Appleが修正したmacOSの画面共有機能の脆弱性を悪用し、攻撃者がroot権限を奪取して暗号資産Monero (XMR)のマイナーをインストールする事案が確認されている。一方、この欠陥に対し、AIエージェントがわずか4時間で実用的なエクスプロイトコードを生成していたことも判明した。
主なポイント
- 公開ポート5900を持つMacを標的に、CVE-2026-65400を突いてroot権限を取得しMoneroマイナーを導入する攻撃が観測されている。
- Califによると、AIエージェントは2件の認証前リモートroot脆弱性に対し、4時間で動作するエクスプロイトを自動生成した。
- Appleはすでに脆弱性を修正済みだが、CVSS評価をめぐりオランダと米国当局の見解が大きく割れている。
Moneroマイナーを仕込むmacOSエクスプロイト
オランダ国家サイバーセキュリティセンター(NCSC-NL)は8月12日、インターネット上にポート5900(Screen Sharing)を開放しているMacを標的として、CVE-2026-65400の悪用が確認されたと公表した。報告された侵害事例はいずれも、ほぼ同一のパターンに従っていたという。

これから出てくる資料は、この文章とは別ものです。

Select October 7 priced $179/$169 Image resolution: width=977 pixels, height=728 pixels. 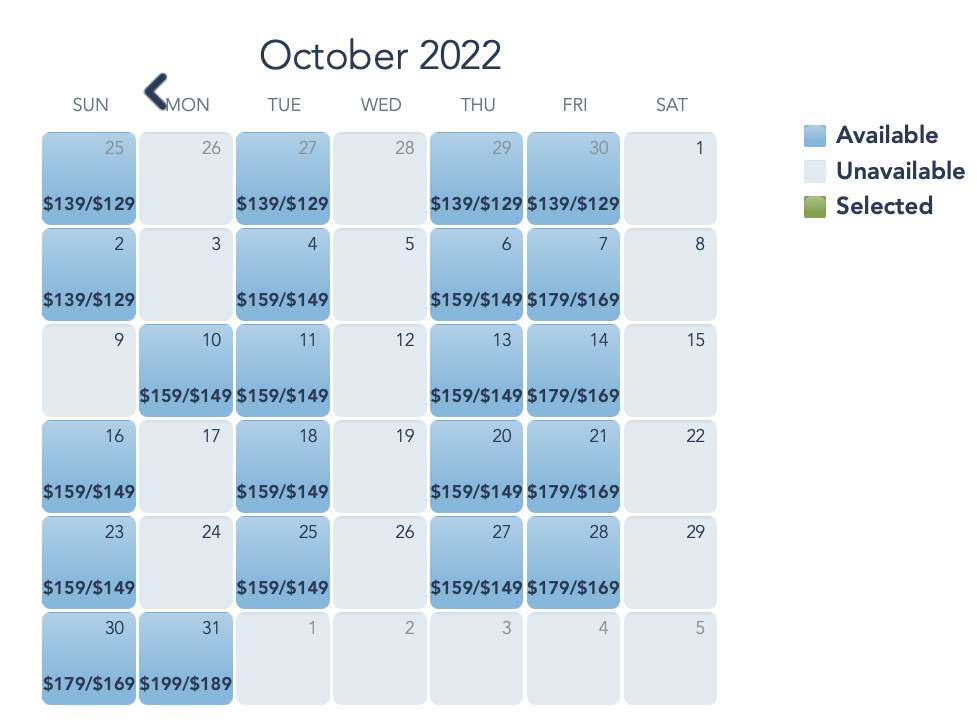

NCSC-NLによれば、いずれのケースでも「rootアカウントが侵害され」「Moneroの暗号資産マイナーが設置されていた」。Apple側はこの不具合を、macOS Tahoe 26.6.1、Sequoia 15.7.9、Sonoma 14.8.9において「状態管理の改善」により解消した認証処理の問題だと説明している。
セキュリティ研究者osxreverserは、インターネットから到達可能なScreen Sharingホストが約4万台存在し、その約半数が米国内、かつ多くが家庭用回線で稼働していると指摘する。現時点で何台が実際に侵害されたかは不明だ。パッチが適用されるまでの暫定措置として、ユーザーにはScreen Sharingを無効化するか、ポート5900をファイアウォールで遮断することが推奨されている。
関連記事: AnthropicがOpenAIを時価総額で250億ドル上回る 収益加速で評価急騰
CalifによるAIエクスプロイト生成
セキュリティ企業Califは、Appleが緊急公開した更新プログラムをリバースエンジニアリングし、2つの認証前リモートroot脆弱性に対するエクスプロイトの自動生成をAIエージェントに試みた。その結果、約4時間で実用レベルのエクスプロイトコードが完成したという。
同社は、CVE-2026-65400については「再現があまりに容易」であることを理由に、ほとんどのMacにパッチが行き渡るまで技術的詳細の公開を見送るとしている。
テクノロジーメディア「Ars Technica」は、root権限を得た攻撃者はマイニングだけでなく、資格情報窃取などより静かな攻撃にも踏み切れると指摘。ただし現時点では、暗号資産マイニング以外の悪用を裏付ける公的な証拠は出ていない。
オランダ当局はCVE-2026-65400のCVSS v3スコアを7.1(高)とする一方、米サイバーセキュリティ・インフラ安全保障局(CISA)は国家脆弱性データベース(NVD)向け拡張プログラムを通じて9.8(クリティカル)と評価しており、国別当局間で2.7ポイントものギャップが生じている。
米国標準技術研究所(NIST)は自らのスコアをまだ提示しておらず、他所で報じられている9.6という数値も、今回引用された国家当局の評価とは整合しない。
Appleは8月6日にセキュリティアドバイザリを公開し、脆弱性の発見者としてBynarioのAlfredo Pesoli氏にクレジットを付した。NCSC-NLは8月7日に初回警告を出し、その後、概念実証コードが一般公開され実際の悪用も確認されたことを受けて、8月12日に情報を更新した。パッチ公開から広範な悪用確認まで、表に見えるタイムラインは6日間に過ぎない。